Saturday, February 27, 2021

Hiking Slovenia's Uršlja Gora

 Mid-sized Mountain. Dubious Legend. Misplaced Church.



Pop Quiz: Upon hearing the name Slovenia, most people think of:

  1. Famed Slovene architect Jože Plečnik.
  2. Maribor’s Žametovka trta, the world’s oldest known grape-producing vine.
  3. Predjamski grad, the 12th Century castle built right into a karst cave.
  4. Nothing. Because that’s what most people know about Slovenia.

I too would likely know nothing of this European garden if not for my dear friend Damjan. My wife, wholly incapable of wasting an opportunity to make a new friend, was the one who met him first, on a day tour to a glacier in Iceland in 2001. She'd later tell me about "the guy who keeps sending me travel brochures".

She'd also keep suggesting we visit him in Slovenia someday, and in 2007, thanks to Japan’s generous maternity leave policies, we did. (In this I can claim some credit.)


Lay of the Land

Slovenia covers an area a few shopping malls larger than New Jersey. More than one-third of the country enjoys protected natural area status. A full half lies covered in forest. It’s nearly impossible to visit Slovenia without getting lost in some of it. Fortunately, this playground is home to just three kinds of poisonous snakes.

Mountains also make up a respectable percentage of the land within Slovenia's borders. The largest and highest ranges spill in from the Alps to the northwest. Across the northern half of the country the lines of peaks run increasingly lower until they disappear altogether in the east where, as they say, the biggest hill is a cabbage.

Damjan lived on the south side of the Karavanke range, which runs along the Austrian-Slovenian border. We'd been staying in his apartment on and off for six months when he decided to invite us on a hike. He'd waited until the mountains were covered in snow - a ploy, perhaps, designed to compel us to pack up and leave.

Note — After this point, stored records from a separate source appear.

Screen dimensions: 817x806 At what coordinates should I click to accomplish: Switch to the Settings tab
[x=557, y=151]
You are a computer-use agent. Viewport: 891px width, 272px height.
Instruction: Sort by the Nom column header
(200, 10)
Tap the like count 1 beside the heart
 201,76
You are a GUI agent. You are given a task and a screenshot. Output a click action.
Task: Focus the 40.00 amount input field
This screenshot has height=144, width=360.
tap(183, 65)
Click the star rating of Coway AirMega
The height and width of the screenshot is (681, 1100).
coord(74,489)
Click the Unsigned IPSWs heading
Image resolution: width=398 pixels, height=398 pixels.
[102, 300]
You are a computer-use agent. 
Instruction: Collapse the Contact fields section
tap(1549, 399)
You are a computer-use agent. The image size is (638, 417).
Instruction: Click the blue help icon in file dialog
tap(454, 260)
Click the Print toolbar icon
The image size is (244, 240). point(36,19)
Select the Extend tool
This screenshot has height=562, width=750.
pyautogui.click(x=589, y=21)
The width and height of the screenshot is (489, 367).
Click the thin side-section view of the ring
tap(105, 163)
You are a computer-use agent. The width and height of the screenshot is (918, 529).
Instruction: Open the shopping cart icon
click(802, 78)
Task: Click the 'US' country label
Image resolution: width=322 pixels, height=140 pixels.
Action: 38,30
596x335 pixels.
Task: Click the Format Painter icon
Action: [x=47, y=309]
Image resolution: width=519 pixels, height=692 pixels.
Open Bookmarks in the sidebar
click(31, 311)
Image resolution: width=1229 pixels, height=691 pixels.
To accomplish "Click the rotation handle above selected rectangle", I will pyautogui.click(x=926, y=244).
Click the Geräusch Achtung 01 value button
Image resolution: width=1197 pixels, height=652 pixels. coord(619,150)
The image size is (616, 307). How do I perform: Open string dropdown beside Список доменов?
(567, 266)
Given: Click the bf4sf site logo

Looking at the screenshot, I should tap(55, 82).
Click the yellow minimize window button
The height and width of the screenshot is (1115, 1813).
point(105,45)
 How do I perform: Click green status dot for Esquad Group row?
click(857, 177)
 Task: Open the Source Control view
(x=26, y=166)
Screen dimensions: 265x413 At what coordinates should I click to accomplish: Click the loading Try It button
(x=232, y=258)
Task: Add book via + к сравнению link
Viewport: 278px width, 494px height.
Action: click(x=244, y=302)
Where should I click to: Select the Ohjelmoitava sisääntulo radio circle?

Our day trip to Uršlja gora only made me want to stay longer.

What's in a Name?

The name Uršlja gora refers to (1) a mountain, (2) the town spread thin over the northern slope, and (3) the church near the top of the mountain. It is at once amusing and bewildering that the church Uršlja gora sits on the south side of the summit Uršlja gora, placing it outside the boundaries of the town Uršlja gora. All of it is named after St. Ursula, who comes with her own dose of confusion.

Named for the Latin for ‘Little Bear’, little Ursula is the center of a legend that, like any good legend, is at best scantily-clad in truth. According to the tales told with innumerable differing details, Ursula set sail from her father’s 4th Century domain of Dumnonia (present-day southern England) to go marry the pagan ruler of Brittany (now northwest France). She was, depending on who you believe, accompanied by two virgins, or eleven thousand, or somewhere in between. When her ship was blown off course she did the only logical thing: she walked across Europe and down to Rome to hang with the pope. After tea they set off for Cologne (why not?) and on the way met a band of Huns who did the only thing they knew how and beheaded the lot of them. Naturally, it should follow that a group of Caribbean islands would be named after free-wheeling Ursula, along with this mountain in northern Slovenia, in its own right a challenge to get straight.

This area of Slovenia – all of Slovenia, pretty much – was for a time a part of the Austro-Hungarian Empire. Home to both German and Slovene speakers, many places had and still have, after more than a century since the Slovenes broke form their white-wigged oppressors, both Slovene and German names. Thus Uršlja gora is also known by its German name, Ursulaberg. To round out the mess, the mountain is also referred to Plešivec, meaning 'the bald one' - which could just as well mean Damjan.

The Hike

1,699-meter Uršlja gora ranks just thirty-fourth on the list of Slovenia's highest peaks. It is almost a full hundred meters shorter than number thirty-three, a mountain called Snežnik. ("Na zdravje.") The modest vertical and the attendant short trail translates into an easy three-hour ascent.



As you approach the upper reaches the forest falls away, leaving you to gaze across at a good number of Slovenia's thirty-odd other taller peaks.



The Church of St. Ursula seems quite out of place up near the summit. It's hard enough to get people to go to Sunday Mass at the cathedral in downtown Ljubljana.

The actual high point of the summit is also marked with a sign of God.

As if there weren't enough reminders around.





With some good friends, additional pleasures can come to pass as well.





Slovenia enjoys all the blessings that four distinct seasons bring. Thanks to our friend Damjan, my wife and I - and my son, though he may not remember - had a chance to live through three of them.

Sadly, Damjan is no longer around to show us Slovenia in Spring. But through his giving nature we are privileged to call many others in Slovenia our friends.

As if we hadn't reason enough to want to go back. Plenty more mountains out there.